N.W.A était un mouvement contestataire et révolutionnaire. En toute logique, je m'attendais à un film d'une férocité équivalente. Entrevue au début, puis égrainée de façon très subtile durant le film, la révolte n'a jamais sonné en moi. Et pourtant, au sortir de la meilleure scène du film où la bande se fait humilier devant le studio de Jerry Heller, je ne vois rien de l'immense mouvement et de l'intelligence de ce groupe qui en à fait ce succès international. Il en ressort un biopic linéaire, qui a comme base de scénario la page Wikipédia du groupe.

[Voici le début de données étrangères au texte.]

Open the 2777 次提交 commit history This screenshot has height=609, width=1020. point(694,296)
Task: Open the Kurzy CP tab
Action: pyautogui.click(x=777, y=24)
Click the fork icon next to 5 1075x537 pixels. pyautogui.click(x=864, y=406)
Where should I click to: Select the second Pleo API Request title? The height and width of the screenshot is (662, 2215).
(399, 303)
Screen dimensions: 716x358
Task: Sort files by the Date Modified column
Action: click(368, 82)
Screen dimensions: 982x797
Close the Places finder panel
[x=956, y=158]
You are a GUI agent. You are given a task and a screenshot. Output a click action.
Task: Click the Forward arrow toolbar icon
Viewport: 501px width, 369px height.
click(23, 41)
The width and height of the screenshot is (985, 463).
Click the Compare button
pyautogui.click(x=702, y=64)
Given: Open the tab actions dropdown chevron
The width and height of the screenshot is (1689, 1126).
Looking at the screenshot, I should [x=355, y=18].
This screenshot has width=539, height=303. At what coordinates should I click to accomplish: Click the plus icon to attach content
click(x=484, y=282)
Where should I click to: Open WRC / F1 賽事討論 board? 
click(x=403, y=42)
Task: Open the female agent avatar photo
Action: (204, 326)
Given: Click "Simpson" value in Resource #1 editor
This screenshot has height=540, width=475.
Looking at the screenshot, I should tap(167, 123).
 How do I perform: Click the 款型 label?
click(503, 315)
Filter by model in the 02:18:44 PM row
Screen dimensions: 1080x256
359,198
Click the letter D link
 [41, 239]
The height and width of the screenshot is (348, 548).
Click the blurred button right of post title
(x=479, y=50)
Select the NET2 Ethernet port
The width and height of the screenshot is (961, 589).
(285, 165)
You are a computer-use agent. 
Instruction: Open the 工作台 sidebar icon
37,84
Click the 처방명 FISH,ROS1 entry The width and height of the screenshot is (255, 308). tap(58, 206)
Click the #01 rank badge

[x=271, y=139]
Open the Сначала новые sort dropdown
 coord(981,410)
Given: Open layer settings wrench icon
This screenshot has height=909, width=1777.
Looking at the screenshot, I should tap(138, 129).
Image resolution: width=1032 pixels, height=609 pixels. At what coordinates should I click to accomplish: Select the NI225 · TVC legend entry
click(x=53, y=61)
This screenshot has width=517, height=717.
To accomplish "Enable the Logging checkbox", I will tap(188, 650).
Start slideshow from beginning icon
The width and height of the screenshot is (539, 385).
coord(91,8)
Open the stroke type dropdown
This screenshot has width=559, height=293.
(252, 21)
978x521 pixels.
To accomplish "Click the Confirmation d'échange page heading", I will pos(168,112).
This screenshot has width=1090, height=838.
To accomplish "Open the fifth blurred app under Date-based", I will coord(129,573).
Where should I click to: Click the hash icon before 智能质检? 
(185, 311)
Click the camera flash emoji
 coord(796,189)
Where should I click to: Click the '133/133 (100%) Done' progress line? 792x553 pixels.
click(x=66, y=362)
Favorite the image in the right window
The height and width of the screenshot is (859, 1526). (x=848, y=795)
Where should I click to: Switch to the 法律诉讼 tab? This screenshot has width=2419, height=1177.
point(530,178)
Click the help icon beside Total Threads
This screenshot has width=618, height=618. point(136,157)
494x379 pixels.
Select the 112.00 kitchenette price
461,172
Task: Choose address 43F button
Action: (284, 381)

N.W.A - Straight Outta Compton retrace le parcours tempétueux de ce groupe de musique précurseur d’un sous-genre du hip-hop. Construit de façon très électrique, le film se bouscule entre des morceaux enragés et des scènes de banlieues emblématiques de ce qu’ont vécus les membres. Le titre du film est également celui de leur premier album qui s’est vendu a plus de trois millions d’exemplaires, il était donc presque normal de rendre hommage au groupe. D’ailleurs, ces deux heures trente ont connus un grand succès aux Etats-Unis. Scénaristiquement parlant, le film fonce dans le mur à chaque séquence et par conséquent ne nous laisse pas un instant pour adhérer au parti. Pourtant, N.W.A tente de montrer la polémique qui fait encore débat aujourd’hui ; la violence policière et le racisme. Mais le tout manque de profondeur et on finit par se convaincre d’assister à un clip promotionnel. D'autres critiques sur ma page Facebook : Cinéphiles 44
Des acteurs et des dialogues impeccables pour un film engagé qui a le mérite d'avoir clairement un parti pris arrivant à la fois à justifier le langage souvent limite du rap et qui s'attaque durement à la société américaine que ce soit dans son communautarisme, son racisme ou encore dans le délaissement d'une partie de sa population.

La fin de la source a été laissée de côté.